Review of Bigger

Bigger (2018)
5/10
A nice propaganda piece for the Weider Empire
20 October 2018
As a biography, Bigger hearkens back to the days when Hollywood biopics cranked out knights in shining armor using whatever mixture of fact and fiction they thought would fill the seats and send everybody home happy. Joe Weider is a presented as a blemish-free altruist who only wants to help the world become a fitter place; various inconvenient aspects of Joe's private and professional lives - including the timing of his two marriages and the existence of his daughter, legal difficulties stemming from highly exaggerated claims of his products' effectiveness, questionable treatment of business partners, and strong presence in the gay-oriented "beefcake magazine" market of the 1950s and early 60s with titles like Adonis and Body Beautiful - are either glossed over or ignored completely. Meanwhile, the villainous foil "Bill Hauk", officially claimed to be a composite of several real-life characters but pretty clearly a representation of U.S. Olympic weightlifting coach and rival muscle mag publisher Bob Hoffman, is a cartoonishly evil, racist, anti-Semitic, homophobic, violent thug. Exec produced by nephew Eric Weider, the film plays like the Weider Empire's bid for Joe's sainthood.

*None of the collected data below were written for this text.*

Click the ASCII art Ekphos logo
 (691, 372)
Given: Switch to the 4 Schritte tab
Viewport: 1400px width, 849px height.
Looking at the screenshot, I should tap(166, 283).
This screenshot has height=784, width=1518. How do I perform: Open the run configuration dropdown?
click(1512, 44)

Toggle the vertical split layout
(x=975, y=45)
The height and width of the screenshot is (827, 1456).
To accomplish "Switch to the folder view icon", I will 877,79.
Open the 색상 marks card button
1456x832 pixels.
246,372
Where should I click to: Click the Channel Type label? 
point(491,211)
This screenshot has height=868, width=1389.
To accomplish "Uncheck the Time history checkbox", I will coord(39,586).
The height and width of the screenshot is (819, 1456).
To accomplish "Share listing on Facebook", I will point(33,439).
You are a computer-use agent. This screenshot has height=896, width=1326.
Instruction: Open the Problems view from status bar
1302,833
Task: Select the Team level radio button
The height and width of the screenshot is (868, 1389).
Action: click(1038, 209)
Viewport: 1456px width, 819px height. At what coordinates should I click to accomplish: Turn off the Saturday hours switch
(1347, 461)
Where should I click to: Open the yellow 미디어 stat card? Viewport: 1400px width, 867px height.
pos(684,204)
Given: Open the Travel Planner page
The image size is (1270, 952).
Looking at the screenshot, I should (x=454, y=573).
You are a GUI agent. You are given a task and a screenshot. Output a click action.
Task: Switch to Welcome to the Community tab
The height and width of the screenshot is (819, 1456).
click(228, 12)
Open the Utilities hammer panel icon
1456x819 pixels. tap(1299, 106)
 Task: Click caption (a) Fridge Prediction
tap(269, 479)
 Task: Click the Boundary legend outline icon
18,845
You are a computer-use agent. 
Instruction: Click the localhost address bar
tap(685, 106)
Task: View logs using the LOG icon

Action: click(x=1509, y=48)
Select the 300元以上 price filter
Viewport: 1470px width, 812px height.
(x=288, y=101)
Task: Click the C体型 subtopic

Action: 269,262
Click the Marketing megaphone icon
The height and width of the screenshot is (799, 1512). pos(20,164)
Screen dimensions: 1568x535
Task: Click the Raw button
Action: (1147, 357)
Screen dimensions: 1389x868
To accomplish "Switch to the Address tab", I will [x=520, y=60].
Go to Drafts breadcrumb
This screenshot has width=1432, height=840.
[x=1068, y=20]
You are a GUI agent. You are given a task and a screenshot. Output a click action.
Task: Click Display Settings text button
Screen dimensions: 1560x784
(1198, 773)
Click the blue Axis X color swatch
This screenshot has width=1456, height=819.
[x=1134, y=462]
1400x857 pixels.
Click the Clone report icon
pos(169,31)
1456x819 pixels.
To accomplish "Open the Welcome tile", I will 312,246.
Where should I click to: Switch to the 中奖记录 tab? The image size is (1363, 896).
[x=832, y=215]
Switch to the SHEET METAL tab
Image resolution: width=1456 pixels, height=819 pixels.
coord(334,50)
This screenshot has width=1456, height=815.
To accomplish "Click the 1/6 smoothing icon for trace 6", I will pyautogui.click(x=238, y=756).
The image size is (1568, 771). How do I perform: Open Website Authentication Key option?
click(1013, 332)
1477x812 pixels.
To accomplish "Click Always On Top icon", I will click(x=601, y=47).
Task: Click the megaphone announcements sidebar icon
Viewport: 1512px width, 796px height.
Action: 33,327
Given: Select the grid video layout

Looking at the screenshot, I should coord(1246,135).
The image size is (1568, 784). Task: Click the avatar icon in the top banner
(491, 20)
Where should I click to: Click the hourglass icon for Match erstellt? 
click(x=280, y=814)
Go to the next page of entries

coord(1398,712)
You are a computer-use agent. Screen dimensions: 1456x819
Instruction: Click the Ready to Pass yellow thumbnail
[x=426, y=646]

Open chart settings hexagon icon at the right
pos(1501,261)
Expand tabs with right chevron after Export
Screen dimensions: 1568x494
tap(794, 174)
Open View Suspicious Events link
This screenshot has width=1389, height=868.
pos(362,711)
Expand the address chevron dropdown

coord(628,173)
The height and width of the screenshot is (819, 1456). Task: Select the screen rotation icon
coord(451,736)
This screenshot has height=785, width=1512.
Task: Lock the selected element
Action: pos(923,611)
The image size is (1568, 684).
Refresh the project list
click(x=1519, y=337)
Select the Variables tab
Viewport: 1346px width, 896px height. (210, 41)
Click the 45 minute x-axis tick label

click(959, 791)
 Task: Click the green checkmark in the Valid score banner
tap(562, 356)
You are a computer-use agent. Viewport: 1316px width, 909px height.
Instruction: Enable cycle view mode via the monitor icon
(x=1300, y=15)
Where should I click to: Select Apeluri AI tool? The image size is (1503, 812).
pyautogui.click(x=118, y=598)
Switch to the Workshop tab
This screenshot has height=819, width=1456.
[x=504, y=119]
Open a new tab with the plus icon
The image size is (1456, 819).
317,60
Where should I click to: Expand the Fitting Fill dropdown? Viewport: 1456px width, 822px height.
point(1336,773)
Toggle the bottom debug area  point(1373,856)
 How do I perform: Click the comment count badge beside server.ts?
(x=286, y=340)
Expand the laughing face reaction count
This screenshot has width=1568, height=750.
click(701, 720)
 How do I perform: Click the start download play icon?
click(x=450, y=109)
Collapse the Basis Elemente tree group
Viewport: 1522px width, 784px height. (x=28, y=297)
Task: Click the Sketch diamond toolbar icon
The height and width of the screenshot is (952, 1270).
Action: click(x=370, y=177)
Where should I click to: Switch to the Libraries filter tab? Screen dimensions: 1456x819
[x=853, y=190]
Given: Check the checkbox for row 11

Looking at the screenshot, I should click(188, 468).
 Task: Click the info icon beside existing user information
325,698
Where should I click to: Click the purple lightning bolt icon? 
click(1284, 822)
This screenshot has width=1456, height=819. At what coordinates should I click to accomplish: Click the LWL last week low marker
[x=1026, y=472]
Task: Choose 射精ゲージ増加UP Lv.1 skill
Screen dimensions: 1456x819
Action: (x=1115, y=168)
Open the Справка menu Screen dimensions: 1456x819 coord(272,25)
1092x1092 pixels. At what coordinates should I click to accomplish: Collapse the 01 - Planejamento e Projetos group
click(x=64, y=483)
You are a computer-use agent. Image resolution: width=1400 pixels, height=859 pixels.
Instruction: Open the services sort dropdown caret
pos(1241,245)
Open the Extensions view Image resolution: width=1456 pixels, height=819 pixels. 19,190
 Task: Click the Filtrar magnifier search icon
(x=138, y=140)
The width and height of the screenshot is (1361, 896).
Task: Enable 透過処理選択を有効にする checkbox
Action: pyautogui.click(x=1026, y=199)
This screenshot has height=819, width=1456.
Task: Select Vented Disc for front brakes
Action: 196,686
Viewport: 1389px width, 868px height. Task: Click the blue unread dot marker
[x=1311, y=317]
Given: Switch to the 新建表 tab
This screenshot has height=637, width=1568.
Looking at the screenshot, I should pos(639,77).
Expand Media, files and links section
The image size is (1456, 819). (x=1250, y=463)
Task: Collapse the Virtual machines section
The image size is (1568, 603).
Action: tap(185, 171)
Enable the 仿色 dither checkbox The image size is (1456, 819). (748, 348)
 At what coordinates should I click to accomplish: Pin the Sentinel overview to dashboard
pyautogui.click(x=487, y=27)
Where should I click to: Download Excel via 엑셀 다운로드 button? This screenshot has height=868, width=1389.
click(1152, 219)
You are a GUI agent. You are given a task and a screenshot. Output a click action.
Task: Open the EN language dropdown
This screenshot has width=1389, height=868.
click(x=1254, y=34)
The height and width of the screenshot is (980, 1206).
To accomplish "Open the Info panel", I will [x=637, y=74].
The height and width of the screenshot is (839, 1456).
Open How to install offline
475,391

Historical inaccuracies and omissions aside, as a movie it just isn't very satisfying. The years flip by so quickly it's difficult to build up much momentum, and we're often left wondering exactly how last year's big dilemma played out. Tyler Hoechlin as Joe does a capable job mimicking Weider's distinctive Polish/Yiddish/Quebecois accent but tacks on an awkwardly stilted manner of speech; oddly, both of these are absent in the always-classy Robert Forster's portrayal of Joe as an old man. The labored delivery combined with Joe's single-minded obsession with fitness makes him appear to be a sort of Rain Man of bodybuilding, and only succeeds in distancing the audience from the character. Repeated anti-Semitic attacks and accusations of homosexuality fail to build the viewer's sympathy after the first few instances, with a mounting array of epithets not heard for a while in a non-Tarentino movie.

The film tries hard to present Joe Weider's life story as a classic David-versus-Goliath struggle. But given the ending we already know, it's pretty clear that this David's goal all along was to become an even bigger Goliath.